OPINION TEXT STARTS HERE

Appeal from Circuit Court, Grant County; G. H. Henry, Special Judge.

Proceeding by the Grant Trust & Savings Company, as administrator of the estate of James I. Hogston, deceased, and others, in which Mary A. Pattison and other heirs filed cross-complaint. Transferred from Appellate Court under section 1397, Burns' Ann. St. 1914. Judgment for the administrator, and cross-complainants appeal. Affirmed.

Wm. H. Eichhorn, of Bluffton, and Wm. J. Houck and John A. Kersey, both of Marion, for appellants.
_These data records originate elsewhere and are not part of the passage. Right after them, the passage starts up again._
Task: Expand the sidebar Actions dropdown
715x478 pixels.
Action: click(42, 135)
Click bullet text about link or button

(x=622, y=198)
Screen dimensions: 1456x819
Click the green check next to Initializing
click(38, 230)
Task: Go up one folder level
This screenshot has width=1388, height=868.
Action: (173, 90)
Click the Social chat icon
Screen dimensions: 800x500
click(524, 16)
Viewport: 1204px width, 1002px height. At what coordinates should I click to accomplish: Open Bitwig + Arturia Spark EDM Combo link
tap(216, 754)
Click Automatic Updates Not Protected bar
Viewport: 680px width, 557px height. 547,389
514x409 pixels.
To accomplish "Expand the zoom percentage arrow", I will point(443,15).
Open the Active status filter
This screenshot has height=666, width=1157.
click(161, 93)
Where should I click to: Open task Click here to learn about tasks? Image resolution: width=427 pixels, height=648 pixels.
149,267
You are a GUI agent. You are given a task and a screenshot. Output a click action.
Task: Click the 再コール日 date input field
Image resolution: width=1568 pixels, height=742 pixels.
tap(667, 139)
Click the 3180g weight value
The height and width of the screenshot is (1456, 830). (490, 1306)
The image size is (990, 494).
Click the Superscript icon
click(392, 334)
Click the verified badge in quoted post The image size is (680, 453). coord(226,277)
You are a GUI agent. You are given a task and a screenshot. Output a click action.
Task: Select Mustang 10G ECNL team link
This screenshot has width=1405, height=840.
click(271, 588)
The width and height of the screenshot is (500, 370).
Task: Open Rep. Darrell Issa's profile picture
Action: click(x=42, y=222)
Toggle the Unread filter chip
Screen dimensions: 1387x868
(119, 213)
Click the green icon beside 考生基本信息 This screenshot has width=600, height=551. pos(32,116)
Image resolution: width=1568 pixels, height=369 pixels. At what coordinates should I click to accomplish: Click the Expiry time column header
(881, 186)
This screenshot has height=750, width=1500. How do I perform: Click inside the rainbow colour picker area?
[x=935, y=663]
Stricler & Messick, Van Alta & Clawson, and David M. Bell, all of Marion, for appellees.

GAUSE, J.

Appellee the Grant Trust & Savings Company, as administrator of the estate of James I. Hogston, deceased, filed its petition herein to sell the real estate of said decedent to make assets with which to pay the debts of said estate. Said petition alleged that a part of the indebtedness of said estate consisted of five judgments, amounting to about $15,000, which had been rendered against said decedent in his lifetime; the judgment creditors in said five judgments being Richard A. Hogston, Emma Jaqua, and Emma Frelof Jaqua, who are also appellees herein. The appellants are two of the children of said decedent and were made defendants to said petition to sell.

Appellants filed a partial answer to said petition, in which answer it was alleged that said judgments were rendered upon notes which were forgeries and which had been procured through fraud and by duress and without consideration. It was also alleged that said decedent, at the time the judgments were rendered, was under guardianship as an infirm person, and that he was weak physically and mentally and unable to be present in court when said judgments were rendered. It is then alleged that said judgments were procured through the fraud and collusion of the judgment plaintiffs with the guardian and his attorney, and also that through the fraudulent conduct of another son of the decedent no defense was made to said actions. It is alleged that said judgments are void, and appellants say that there is no necessity to sell said real estate to pay such judgments, and ask that only so much of the real estate be ordered sold as is necessary to satisfy other debts of said estate. The court upon motion of appellees struck out parts of said answer which sought to attack the validity of said judgments and of the notes upon which they were framed, because of alleged fraud in the procurement of said notes.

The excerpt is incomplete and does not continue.